Clearly, the rabid Republican opposition in Congress has made it difficult for Obama to accomplish more, but it’s reasonable to ask whether a more gifted politician could have done better. In an article from TomDispatch reprinted at Salon, David Bromwich argues that Obama has accomplished too little because he views himself as “something like a benevolent monarch — a king in a mixed constitutional system, where the duties of the crown are largely ceremonial”.

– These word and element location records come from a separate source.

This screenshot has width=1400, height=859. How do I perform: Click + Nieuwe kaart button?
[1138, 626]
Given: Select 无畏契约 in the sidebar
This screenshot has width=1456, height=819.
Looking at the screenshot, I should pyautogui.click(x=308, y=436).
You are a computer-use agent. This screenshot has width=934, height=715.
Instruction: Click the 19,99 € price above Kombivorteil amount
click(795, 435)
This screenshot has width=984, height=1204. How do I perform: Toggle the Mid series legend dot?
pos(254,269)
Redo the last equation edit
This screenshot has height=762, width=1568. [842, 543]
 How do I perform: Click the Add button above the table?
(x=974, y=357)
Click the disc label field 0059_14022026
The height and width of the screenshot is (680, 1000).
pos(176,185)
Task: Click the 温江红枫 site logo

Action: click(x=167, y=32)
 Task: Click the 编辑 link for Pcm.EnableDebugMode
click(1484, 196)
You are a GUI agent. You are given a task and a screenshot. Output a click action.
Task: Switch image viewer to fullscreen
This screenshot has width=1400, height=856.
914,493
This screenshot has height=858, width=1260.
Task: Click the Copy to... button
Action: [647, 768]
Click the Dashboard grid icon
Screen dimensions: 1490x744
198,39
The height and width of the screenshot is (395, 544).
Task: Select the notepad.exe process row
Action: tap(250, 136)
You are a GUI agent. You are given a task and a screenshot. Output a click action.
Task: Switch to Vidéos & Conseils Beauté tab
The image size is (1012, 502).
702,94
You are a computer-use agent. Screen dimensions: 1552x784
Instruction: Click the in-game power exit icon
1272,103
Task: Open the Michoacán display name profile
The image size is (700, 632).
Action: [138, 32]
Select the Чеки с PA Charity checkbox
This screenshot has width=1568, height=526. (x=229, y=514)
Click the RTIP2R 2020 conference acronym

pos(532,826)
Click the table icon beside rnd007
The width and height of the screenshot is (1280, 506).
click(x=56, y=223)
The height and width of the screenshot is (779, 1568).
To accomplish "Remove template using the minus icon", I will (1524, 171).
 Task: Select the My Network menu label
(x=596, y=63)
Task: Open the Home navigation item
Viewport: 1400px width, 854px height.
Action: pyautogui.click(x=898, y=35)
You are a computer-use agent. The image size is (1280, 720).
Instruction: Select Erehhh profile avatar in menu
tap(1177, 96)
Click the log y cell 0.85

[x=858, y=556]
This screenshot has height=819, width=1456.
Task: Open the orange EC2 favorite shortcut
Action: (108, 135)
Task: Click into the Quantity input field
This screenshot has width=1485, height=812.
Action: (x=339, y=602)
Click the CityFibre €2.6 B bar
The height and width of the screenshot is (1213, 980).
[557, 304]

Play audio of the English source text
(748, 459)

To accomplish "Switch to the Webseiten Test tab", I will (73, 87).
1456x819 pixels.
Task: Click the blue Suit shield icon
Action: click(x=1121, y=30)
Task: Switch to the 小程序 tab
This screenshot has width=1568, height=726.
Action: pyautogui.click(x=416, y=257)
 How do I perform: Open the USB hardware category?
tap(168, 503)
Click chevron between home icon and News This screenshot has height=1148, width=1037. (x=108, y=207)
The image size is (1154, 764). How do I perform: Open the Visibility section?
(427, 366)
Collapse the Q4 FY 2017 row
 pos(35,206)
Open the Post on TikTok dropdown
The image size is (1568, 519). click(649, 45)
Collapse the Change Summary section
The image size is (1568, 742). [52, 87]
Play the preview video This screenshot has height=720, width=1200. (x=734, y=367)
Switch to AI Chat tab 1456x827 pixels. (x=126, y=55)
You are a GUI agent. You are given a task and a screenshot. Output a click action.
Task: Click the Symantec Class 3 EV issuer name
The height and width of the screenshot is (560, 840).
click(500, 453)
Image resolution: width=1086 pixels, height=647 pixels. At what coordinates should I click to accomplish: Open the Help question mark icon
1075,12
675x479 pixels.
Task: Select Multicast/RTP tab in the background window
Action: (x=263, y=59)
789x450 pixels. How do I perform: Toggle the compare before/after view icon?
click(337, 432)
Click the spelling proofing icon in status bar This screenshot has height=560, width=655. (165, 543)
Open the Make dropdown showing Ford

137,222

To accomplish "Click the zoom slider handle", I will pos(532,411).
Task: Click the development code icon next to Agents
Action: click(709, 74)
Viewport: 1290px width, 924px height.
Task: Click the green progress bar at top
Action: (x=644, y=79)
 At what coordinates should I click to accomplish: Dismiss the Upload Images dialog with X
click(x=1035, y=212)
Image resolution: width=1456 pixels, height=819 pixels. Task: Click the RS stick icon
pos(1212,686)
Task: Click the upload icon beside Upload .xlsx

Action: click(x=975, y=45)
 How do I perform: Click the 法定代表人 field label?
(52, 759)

According to Bromwich, Obama thinks that merely stating his preferences, calmly and eloquently, should be enough to lead the country away from polarization toward rational compromise, without his having to get his hands dirty making deals and confronting the opposition. It should work in the White House because it’s always worked before:

Extreme caution marked all of Obama’s early actions in public life….The law journal editor without a published article, the lawyer without a well-known case to his credit, the law professor whose learning was agreeably presented without a distinctive sense of his position on the large issues, the state senator with a minimal record of yes or no votes, and the U.S. senator who between 2005 and 2008 refrained from committing himself as the author of a single piece of significant legislation: this was the candidate who became president in January 2009.

It’s a good analysis, although it might be difficult to read if you’ve ever been one of the President’s big fans. I didn’t have that problem, because back in 2008, I voted for Hillary.

(Whether she lives up to her promise, we’ll probably find out starting in 2017.)